Nvidia created the H800 as a hobbled version of its H100 chip in 2023 to comply with existing export control rules, and the processor was allowed to be sold to Chinese customers until October of that year. The letter offers more detail on the extent to which Nvidia was actively working to help DeepSeek design the best model possible in the face of semiconductor constraints.
The records obtained by the committee included communications between Nvidia and DeepSeek from June 2024 to May 2025.
Moolenaar said Nvidia’s collaboration with DeepSeek should spur tough enforcement of US conditions for allowing shipments of the company’s H200s to China following President Donald Trump’s decision in December to ease restrictions on some AI chip sales to the world’s second-largest economy. The Commerce Department has since spelled out terms for winning approval for H200 sales licenses, including a requirement for rigorous procedures to prevent unauthorized use of the technology.
In a statement, an Nvidia spokesperson said the “administration’s critics are unintentionally promoting the interests of foreign competitors — America should always want its industry to compete for vetted and approved commercial businesses, and thereby protecting national security, creating American jobs, and keeping America’s lead in AI.”
Commerce Department spokespeople had no immediate comment.
DeepSeek’s launch of its R1 model last year rattled markets, erasing 3% from the tech-focused Nasdaq 100 Index in one day as investors weighed the impact of an AI model developed at lower cost and with more technical constraints.
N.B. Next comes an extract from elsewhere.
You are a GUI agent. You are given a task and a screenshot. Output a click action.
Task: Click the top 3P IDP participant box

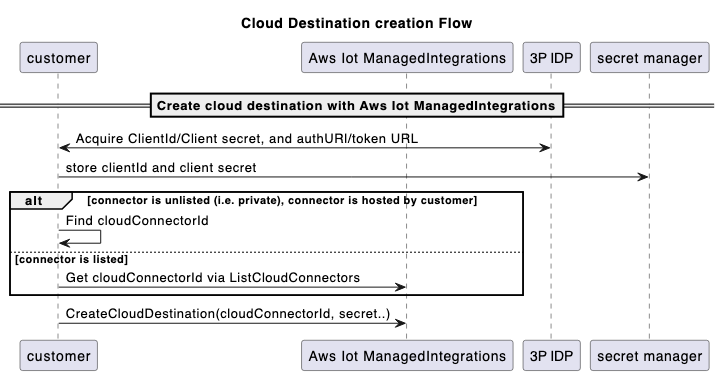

Shares rebounded, but fears in Washington about how to maintain a US lead in artificial intelligence have lingered.
In his letter, Moolenaar renewed accusations — raised by his panel in April — that DeepSeek has connections to the Chinese Communist Party and Beijing’s military. He said the Chinese military has adopted DeepSeek models inside “military hospitals and defense mobilization planning units,” calling it an added reason for caution in clearing any H200 exports to China.
The Nvidia spokesperson rejected Moolenaar’s concerns that the company’s chips could aid China’s military aims. “China has more than enough domestic chips for all of its military applications, with millions to spare,” the spokesperson said. “Just like it would be nonsensical for the American military to use Chinese technology, it makes no sense for the Chinese military to depend on American technology.”
Moolenaar has endorsed House legislation calling for more congressional oversight of AI chip export controls and a potential ban on sales of any processors more advanced than Nvidia’s Hopper generation, which includes the H200. That product line is second-best to the Blackwell chips currently on the market and two generations behind the upcoming Rubin series. An 18-month lag behind the latest Nvidia products was part of the Trump administration’s justification for allowing H200s to be exported to China.
Moolenaar requested a briefing from Lutnick by Feb. 13 on the H200 rule enforcement and another recommendation that the Commerce Department use its authority to consider restricting the use of Chinese AI models in the US.